10° GIORNO - GONDAR-BAHIR DAR Viaggio attorno al lago Tana. Si va verso Sud. Per raggiungere il porto più importante su questo lago. Sosta alla chiesa di Gorgora, sulla sponda settentrionale del lago. Poi si riprende il viaggio verso Bahir Dar, la ‘Porta del Mare’. Ammireremo il panorama del lago dalla collina dove sorgeva una delle tante residenze di Hailè Selassiè. Andremo a vedere il balzo delle cascate di Tisisat, anche se oggi la loro vecchia potenza è stata imbrigliata da una diga di una centrale idroelettrica. Il 6 gennaio è la vigilia del Natale etiopico “Gena”. Durante la notte si svolge la funzione religiosa che durerà fino all’alba. Arrivo in serata a Bahir Dar.
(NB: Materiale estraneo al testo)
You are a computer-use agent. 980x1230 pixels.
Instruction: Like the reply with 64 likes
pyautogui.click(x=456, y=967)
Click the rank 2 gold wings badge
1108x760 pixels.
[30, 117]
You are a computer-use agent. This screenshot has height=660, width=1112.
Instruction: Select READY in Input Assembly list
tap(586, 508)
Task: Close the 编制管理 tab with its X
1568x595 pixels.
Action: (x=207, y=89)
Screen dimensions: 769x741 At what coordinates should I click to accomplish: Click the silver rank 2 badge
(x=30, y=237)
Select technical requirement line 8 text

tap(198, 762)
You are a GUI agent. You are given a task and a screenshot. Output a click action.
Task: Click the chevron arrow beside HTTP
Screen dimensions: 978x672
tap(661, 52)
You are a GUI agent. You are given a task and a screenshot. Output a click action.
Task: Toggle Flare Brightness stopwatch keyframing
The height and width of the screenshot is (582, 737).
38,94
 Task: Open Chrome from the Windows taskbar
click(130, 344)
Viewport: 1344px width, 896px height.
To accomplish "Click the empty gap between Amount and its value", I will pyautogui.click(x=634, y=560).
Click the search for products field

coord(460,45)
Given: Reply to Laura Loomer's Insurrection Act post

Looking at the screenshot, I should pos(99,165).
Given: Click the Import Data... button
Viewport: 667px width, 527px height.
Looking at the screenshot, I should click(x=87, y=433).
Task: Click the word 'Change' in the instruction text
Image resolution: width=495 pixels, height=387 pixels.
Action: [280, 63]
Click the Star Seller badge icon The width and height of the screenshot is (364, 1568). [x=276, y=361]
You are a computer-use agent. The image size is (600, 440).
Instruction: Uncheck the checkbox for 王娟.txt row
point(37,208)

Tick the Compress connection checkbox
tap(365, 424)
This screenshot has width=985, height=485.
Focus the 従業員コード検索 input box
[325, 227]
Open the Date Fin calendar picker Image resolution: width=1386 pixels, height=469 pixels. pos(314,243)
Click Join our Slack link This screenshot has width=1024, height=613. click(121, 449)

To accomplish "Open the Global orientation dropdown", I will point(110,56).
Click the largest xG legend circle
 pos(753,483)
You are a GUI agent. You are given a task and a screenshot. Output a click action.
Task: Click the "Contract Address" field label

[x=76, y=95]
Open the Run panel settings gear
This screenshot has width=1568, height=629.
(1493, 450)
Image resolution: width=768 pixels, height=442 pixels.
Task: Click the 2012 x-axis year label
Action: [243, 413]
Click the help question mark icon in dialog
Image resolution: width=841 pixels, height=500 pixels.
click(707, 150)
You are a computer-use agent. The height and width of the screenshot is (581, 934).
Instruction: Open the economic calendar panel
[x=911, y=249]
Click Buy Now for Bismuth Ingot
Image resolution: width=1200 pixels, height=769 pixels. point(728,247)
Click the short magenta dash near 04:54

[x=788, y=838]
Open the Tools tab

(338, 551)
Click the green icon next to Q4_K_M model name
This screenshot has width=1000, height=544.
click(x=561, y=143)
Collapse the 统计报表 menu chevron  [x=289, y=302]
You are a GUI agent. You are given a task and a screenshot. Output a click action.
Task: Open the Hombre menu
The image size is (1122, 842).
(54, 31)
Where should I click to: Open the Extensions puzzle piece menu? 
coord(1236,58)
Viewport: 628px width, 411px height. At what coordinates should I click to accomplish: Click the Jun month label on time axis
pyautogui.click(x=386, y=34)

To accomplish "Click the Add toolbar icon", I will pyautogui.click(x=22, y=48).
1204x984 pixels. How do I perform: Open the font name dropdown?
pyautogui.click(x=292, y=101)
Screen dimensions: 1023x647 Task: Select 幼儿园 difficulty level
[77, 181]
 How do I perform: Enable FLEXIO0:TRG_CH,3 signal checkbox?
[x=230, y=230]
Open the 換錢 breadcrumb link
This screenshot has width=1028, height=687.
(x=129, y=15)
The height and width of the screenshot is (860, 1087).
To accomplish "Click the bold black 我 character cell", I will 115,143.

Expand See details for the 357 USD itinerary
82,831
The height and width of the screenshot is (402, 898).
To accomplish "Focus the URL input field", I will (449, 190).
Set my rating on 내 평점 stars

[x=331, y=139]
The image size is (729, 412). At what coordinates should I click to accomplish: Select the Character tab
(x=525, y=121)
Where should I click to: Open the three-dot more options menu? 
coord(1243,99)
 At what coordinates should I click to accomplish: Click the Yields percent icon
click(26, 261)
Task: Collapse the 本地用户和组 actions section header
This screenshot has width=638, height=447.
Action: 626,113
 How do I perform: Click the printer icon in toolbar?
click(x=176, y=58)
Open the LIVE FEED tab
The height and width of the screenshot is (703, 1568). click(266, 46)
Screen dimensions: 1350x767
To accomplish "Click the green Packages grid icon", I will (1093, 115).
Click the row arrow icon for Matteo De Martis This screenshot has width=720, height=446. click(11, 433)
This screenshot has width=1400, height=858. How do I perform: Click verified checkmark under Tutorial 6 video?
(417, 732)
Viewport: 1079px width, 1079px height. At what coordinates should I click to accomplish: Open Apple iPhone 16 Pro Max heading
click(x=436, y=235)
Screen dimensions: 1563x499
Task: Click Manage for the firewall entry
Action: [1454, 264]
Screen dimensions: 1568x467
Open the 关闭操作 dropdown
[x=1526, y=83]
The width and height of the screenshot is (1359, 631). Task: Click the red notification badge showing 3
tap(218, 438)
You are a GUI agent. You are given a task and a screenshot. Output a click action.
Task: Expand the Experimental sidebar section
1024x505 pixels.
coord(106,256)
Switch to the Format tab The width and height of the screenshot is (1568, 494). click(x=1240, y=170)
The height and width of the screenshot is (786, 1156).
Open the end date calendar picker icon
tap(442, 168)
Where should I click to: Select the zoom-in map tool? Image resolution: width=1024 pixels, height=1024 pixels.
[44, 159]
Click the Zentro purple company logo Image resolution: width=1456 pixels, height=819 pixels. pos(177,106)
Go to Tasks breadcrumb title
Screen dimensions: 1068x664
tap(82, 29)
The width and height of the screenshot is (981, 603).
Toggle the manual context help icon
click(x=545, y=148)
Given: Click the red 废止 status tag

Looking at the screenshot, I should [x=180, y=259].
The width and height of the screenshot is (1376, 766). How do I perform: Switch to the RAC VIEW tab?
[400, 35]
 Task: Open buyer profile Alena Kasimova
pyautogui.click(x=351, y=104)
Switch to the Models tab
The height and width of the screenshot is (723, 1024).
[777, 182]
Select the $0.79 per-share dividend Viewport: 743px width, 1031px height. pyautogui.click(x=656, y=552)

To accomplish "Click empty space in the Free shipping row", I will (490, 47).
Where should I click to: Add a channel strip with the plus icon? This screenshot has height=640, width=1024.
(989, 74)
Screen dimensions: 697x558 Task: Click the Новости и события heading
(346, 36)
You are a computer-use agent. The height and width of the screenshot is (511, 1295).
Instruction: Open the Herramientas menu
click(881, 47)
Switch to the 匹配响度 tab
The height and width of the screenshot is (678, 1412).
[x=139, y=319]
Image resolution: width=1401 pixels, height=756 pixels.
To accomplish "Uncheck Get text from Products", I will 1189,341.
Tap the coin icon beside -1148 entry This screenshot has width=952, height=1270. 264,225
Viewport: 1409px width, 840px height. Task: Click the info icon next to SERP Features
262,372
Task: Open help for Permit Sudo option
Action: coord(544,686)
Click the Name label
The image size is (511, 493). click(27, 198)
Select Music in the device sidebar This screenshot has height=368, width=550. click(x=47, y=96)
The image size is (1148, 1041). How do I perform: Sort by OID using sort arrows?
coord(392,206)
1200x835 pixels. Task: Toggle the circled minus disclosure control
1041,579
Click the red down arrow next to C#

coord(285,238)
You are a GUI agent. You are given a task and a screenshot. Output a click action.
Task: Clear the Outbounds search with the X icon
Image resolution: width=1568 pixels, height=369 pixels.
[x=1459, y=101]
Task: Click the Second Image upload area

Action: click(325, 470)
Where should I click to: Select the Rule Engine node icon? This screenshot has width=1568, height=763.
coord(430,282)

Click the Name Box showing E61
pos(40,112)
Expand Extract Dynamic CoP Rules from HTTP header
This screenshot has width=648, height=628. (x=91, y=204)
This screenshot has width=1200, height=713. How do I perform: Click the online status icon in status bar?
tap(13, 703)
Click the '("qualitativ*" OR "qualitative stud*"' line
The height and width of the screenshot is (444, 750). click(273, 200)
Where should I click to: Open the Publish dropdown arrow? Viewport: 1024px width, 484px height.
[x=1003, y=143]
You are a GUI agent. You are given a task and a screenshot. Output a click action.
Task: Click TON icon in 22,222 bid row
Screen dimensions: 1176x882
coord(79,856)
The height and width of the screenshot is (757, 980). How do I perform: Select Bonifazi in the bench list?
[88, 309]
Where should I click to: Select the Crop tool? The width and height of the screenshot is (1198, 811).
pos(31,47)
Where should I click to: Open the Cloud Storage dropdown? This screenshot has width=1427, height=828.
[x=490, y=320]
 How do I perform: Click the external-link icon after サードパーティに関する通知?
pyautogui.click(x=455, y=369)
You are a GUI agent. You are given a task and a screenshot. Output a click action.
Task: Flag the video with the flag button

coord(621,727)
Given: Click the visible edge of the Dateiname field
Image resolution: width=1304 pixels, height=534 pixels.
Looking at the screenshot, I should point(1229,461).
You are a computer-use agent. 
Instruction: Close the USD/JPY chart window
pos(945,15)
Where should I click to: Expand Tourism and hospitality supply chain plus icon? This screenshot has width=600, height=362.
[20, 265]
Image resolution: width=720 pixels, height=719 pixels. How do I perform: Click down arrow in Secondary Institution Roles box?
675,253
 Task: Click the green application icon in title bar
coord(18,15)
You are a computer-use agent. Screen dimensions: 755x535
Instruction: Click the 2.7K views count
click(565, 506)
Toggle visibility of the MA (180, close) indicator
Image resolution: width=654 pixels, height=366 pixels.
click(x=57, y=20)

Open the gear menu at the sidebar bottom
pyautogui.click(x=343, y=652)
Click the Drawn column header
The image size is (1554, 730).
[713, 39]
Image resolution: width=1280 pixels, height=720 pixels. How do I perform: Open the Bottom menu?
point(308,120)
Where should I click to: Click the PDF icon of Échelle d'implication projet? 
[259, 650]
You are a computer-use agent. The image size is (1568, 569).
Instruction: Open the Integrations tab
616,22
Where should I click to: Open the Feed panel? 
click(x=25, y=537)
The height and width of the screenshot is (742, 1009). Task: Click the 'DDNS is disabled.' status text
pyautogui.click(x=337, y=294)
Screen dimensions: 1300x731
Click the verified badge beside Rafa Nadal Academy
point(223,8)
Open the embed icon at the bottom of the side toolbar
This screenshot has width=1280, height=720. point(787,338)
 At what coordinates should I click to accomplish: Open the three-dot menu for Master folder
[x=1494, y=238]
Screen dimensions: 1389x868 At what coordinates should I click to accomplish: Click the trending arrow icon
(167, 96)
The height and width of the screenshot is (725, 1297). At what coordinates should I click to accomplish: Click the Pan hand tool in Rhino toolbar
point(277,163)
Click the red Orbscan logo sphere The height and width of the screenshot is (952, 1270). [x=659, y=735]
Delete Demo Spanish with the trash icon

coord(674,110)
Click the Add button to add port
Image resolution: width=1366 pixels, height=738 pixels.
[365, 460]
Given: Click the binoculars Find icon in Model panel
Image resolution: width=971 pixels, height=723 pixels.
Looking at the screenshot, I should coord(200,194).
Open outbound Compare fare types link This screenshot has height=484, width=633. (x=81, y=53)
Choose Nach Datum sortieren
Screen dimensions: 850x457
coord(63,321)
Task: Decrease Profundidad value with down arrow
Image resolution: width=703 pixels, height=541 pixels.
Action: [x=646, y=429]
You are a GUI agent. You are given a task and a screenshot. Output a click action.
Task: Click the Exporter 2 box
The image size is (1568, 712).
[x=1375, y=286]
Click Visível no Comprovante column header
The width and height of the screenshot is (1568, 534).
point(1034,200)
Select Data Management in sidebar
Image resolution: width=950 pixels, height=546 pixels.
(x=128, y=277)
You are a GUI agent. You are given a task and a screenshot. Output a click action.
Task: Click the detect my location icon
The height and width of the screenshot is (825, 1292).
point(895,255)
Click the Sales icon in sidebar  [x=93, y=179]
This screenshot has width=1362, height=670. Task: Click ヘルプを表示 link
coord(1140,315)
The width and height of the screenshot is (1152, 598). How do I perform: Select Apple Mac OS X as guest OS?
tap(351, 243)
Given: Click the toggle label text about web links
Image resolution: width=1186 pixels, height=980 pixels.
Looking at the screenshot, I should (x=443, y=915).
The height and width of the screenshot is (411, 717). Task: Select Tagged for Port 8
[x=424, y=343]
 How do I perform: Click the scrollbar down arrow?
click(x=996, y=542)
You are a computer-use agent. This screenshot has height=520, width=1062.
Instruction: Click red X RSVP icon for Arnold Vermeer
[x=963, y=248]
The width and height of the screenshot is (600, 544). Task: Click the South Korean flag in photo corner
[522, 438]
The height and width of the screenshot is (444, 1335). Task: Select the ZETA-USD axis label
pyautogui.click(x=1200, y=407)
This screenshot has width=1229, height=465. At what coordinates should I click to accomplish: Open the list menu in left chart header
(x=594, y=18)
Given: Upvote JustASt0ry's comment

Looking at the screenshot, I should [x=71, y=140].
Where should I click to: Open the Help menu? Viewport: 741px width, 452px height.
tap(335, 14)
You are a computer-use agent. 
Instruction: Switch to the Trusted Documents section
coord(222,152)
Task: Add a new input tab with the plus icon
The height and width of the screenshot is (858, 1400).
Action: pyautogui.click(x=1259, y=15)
11° giorno IL LAGO TANA. RITORNO AD ADDIS ABEBA Navigazione sul lago Tana. Verso la penisola di Zeghiè. Qui le chiese, bellissime per i loro affreschi, sono nascoste dentro foreste e piantagioni di caffè. Splendida Ura Kidane Meret dalle pittura sfolgoranti. Commoventi Beta Giorgis e Beta Maryam. Ci sarà tempo anche per una sosta a Narga Selassiè, un’altra chiesa molto amata dai cristiani d’Etiopia.
Ritorno a Bahir Dar in tempo per il volo notturno verso Addis Abeba. Trasferimento in Hotel e pernottamento
   
12 GIORNO - Giornata a disposizione per le ultime visite e compere. In serata trasferimento in aeroporto e partenza per l'Italia.